Atardecer desde el Castillo de Canena. Slava Ukraini!

Quiero desde aquí brevemente dar mi apoyo al pueblo ucraniano, y también a su hermano el pueblo ruso, ambos víctimas de la locura de un gobernante que o bien ha perdido los cabales, o bien estaba terriblemente mal informado y alejado de la realidad.

Siempre he odiado la frase ‘no me creo que a estas alturas, en este año, esté pasando esto’ . Pero aquí estamos, en 2022, saliendo de una pandemia que parece que hemos olvidado instantáneamente, y una crisis climática a la que damos de lado siempre que podemos.

¿Qué hay en la cabeza de Putin? ¿Qué esperaba ganar? ¿Aferrarse a la poltrona, caldeando los ánimos patrióticos? ¿Ganar unas pequeñas provincias con recursos valiosos, los que ya tiene de sobra en sus 17 millones de km2? ¿Ganar de nuevo el amor de esa exnovia, Ucrania, que legítimamente mira en otra dirección, mediante el uso de la violencia? ¿Anexionar unos terrenos habitados por rusoparlantes, aunque en el proceso haya que matar miles de hermanos ucranianos?

¿Y tal vez esperaba solucionarlo con una guerra relámpago, de pocos días? ¿Con un ejército obsoleto, desorientado, desmotivado, incluso desinformado, poco preparado -a la vista está-, y en un terreno -insisto- hermano? ¿Esperaba que su maltrecha economía lo aguantase, Rusia, un país con nuestro PIB? ¿Que la comunidad internacional no respondería de un modo u otro? ¿Y esperaba que los ucranios les recibiesen bien? ¿Que no aguantarían? ¿Que no apretarían los dientes y defenderían de todos los modos posibles su terreno?

¿De verdad creía Putin, que serían los buenos de la historia? ¿Que sus oligarcas, que sus servicios de seguridad, que su propio pueblo, sabio y capaz de entrever a través de la cortina de propaganda y desinformación, no lo cuestionaría?

No lo sé. Sin duda Putin es un hombre inteligente, capaz de mantenerse en el poder durante 24 años. Probablemente se ha rodeado de hombres ‘si a todo’, pero me sigue costando creer que haya llegado a semejantes niveles de delirio.

Solo sé que esto acaba de dos maneras. O mal; muy muy muy mal para todos, o con Rusia retrocediendo, tal vez con una revuelta interna de carácter civil, militar o ambas, que acabe deponiendo la cúpula del gobierno ruso. Tal vez para sustituirla por otro hombre duro, o tal vez conduciendo a Rusia finalmente a la familia de las democracias occidentales, y dejando sola a China como gran gigante autoritario. Por soñar…

Confío en que el pueblo ruso, y/o sus poderes fácticos (aunque prefiero lo primero) se den cuenta más pronto que tarde del tremendo error y profundo pantano en el que su líder les ha metido, y del que solo hay una solución rápida: salir.

* [DATOS]:
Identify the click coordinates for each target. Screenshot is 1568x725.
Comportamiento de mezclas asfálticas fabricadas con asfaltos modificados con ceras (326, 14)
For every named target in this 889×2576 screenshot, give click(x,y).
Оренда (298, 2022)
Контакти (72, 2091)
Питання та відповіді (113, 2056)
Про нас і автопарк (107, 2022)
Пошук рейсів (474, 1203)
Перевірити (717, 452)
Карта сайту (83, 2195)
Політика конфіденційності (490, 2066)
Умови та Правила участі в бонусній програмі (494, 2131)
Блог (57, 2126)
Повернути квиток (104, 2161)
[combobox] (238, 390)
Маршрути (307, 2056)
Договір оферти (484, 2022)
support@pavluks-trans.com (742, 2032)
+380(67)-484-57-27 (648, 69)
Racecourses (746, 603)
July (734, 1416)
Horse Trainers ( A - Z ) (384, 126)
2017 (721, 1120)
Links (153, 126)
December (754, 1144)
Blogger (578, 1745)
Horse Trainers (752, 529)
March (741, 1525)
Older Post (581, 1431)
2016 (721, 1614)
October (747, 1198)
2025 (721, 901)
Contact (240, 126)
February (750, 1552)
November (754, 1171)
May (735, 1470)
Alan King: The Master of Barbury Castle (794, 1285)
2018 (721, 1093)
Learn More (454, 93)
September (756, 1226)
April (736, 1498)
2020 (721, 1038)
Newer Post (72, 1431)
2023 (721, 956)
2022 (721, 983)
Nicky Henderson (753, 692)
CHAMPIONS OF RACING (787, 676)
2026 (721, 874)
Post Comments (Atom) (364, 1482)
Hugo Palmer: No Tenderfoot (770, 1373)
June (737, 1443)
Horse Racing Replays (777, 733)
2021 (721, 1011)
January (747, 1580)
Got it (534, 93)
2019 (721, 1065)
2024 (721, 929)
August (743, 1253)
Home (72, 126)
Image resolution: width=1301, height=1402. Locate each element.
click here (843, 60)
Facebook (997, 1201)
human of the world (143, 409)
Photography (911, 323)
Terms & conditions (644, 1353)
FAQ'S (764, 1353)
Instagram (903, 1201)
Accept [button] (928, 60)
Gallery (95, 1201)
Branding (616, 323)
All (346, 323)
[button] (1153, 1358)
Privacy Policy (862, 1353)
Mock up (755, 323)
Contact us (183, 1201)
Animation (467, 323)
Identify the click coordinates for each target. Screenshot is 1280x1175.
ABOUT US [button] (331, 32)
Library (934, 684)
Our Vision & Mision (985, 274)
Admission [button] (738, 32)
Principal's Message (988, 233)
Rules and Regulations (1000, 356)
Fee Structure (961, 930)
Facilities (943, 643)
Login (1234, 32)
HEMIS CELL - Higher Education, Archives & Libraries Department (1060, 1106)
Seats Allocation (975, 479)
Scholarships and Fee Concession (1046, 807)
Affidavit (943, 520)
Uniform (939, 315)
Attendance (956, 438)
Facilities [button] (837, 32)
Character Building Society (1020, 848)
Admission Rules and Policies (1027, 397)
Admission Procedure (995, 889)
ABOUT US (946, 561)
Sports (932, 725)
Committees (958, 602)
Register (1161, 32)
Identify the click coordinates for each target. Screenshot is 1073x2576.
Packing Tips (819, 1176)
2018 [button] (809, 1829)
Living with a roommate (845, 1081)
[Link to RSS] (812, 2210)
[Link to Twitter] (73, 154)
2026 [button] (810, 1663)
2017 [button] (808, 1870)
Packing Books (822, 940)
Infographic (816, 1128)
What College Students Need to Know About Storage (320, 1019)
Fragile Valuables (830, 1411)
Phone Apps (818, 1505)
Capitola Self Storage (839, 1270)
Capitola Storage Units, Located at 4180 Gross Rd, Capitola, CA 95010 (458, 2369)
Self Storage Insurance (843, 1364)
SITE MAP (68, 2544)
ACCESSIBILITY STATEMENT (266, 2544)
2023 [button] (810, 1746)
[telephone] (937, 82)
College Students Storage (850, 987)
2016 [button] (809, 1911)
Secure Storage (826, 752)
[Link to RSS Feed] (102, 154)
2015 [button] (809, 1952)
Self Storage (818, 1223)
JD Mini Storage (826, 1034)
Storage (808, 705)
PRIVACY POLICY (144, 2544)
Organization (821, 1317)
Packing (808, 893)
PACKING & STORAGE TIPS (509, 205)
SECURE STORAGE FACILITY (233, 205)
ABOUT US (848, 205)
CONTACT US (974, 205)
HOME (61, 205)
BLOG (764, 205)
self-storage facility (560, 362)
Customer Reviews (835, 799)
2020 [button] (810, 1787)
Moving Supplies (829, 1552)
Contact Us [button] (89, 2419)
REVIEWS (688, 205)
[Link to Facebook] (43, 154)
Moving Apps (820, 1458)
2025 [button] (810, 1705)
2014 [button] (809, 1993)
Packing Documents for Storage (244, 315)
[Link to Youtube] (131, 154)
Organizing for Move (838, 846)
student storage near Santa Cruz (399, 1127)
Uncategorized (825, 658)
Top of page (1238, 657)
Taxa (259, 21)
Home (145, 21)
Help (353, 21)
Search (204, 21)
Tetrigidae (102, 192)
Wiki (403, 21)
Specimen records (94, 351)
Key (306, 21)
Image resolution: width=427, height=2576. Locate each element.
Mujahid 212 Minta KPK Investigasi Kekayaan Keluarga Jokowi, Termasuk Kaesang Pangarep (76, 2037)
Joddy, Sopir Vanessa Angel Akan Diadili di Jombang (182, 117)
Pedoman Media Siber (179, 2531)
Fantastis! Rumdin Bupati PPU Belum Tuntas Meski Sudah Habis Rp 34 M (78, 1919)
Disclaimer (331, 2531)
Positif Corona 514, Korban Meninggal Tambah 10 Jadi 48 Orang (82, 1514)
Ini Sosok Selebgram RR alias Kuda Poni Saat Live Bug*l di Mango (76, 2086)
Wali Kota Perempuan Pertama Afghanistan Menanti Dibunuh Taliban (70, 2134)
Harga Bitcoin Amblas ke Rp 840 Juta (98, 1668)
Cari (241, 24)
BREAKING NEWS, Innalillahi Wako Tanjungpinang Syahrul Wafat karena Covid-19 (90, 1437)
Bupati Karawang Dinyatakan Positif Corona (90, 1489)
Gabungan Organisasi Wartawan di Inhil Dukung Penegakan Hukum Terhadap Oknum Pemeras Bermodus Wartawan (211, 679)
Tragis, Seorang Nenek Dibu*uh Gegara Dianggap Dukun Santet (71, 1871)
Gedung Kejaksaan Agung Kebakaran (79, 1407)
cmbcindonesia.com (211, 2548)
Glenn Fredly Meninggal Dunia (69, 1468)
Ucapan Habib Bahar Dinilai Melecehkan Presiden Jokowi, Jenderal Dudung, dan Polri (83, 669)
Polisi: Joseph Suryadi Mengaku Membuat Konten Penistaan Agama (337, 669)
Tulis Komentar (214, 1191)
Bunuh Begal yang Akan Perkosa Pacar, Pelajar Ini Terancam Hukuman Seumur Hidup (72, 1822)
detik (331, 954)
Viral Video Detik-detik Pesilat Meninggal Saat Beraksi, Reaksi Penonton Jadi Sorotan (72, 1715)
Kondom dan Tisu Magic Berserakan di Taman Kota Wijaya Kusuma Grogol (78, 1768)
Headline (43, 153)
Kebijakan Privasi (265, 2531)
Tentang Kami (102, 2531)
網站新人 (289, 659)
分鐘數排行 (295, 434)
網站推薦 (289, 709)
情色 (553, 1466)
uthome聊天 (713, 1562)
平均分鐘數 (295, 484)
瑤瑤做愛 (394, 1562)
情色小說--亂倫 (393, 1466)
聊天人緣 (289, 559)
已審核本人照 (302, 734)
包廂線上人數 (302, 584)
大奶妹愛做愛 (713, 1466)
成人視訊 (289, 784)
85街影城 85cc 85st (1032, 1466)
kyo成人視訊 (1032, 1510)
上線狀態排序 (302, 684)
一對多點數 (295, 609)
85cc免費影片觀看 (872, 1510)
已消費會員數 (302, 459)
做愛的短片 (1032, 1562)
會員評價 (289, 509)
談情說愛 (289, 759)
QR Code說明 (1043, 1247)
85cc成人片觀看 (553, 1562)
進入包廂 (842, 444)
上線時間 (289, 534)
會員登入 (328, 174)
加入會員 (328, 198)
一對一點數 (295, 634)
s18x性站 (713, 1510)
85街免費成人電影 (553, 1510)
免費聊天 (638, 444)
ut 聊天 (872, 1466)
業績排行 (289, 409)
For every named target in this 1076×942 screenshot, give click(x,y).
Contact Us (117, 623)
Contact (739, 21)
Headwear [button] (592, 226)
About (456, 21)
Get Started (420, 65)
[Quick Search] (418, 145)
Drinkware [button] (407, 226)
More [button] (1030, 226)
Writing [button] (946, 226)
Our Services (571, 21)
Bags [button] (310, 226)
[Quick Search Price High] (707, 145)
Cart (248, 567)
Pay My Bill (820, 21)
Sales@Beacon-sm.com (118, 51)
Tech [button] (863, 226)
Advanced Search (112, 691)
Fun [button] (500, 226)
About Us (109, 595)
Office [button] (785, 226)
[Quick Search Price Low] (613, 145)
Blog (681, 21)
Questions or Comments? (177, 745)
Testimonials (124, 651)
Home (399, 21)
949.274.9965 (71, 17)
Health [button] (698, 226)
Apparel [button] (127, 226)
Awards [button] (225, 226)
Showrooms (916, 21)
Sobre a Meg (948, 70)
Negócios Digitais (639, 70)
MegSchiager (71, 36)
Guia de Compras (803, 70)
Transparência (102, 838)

* [INSTRUCCIONES]:
[a] Enumera todos los calificativos que el texto sobre la guerra en Ucrania aplica al ejército en la pregunta que comienza con «¿Con un ejército obsoleto».
[b] Transcribe del texto sobre la guerra en Ucrania el pasaje que arranca en las palabras «No lo sé. Sin» y concluye tras «niveles de delirio.».
[c] Prolonga el texto sobre la guerra en Ucrania a partir de su última oración.

* [RESPUESTAS POR CONSIGNA]:
[a] obsoleto, desorientado, desmotivado, desinformado, poco preparado

[b]
No lo sé. Sin duda Putin es un hombre inteligente, capaz de mantenerse en el poder durante 24 años. Probablemente se ha rodeado de hombres ‘si a todo’, pero me sigue costando creer que haya llegado a semejantes niveles de delirio.

[c]
Quiero creer que el pueblo ruso, a pesar de la propaganda y la desinformación, es sabio; pero claro, también vivimos en tiempos en los que nuestras ‘informadísimas’ y libres democracias, gente como Trump o Boris Johnson salen elegidos. Así que… soy incapaz de calibrar hasta qué punto la población rusa sabe, o sabrá, cuando todo esto le empiece de verdad a afectar también a ellos.

Un país que vive en la práctica pobreza, ¿Por qué son siempre los pobres los que entran en guerras? ¿Son sencillamente demasiado ignorantes para saber mejor? ¿No saben lo que se pierden, con la paz y prosperidad mutuas? ¿O sencillamente no tienen nada que perder?

Recuerdo lo exagerada que me pareció entonces esta portada. Lo que son las cosas.

No lo sé. Muchas, muchas preguntas. Mucha sorpresa. Mucho rechazo acentuado por mi parte, cada vez más, a cualquier tipo de nacionalismo, identitario, centrípeto, centrífugo…., de rechazo a todo el que subraya la diferencia, en vez de lo que nos une.

Y sobre todo, mucho dolor, mucha tristeza, muchas lágrimas. Espero que todo esto se resuelva de una forma lo más pacífica posible y constructiva para todos. Mientras, todo mi apoyo al pueblo ucraniano; y también al ruso, para que deponga antes de que sea demasiado tarde, a su tirano. Слава Україні!

Y a todos los que creen que una línea en el mapa vale más que una sola vida humana: buena estancia en el infierno. No tendréis que hacer cola a la entrada.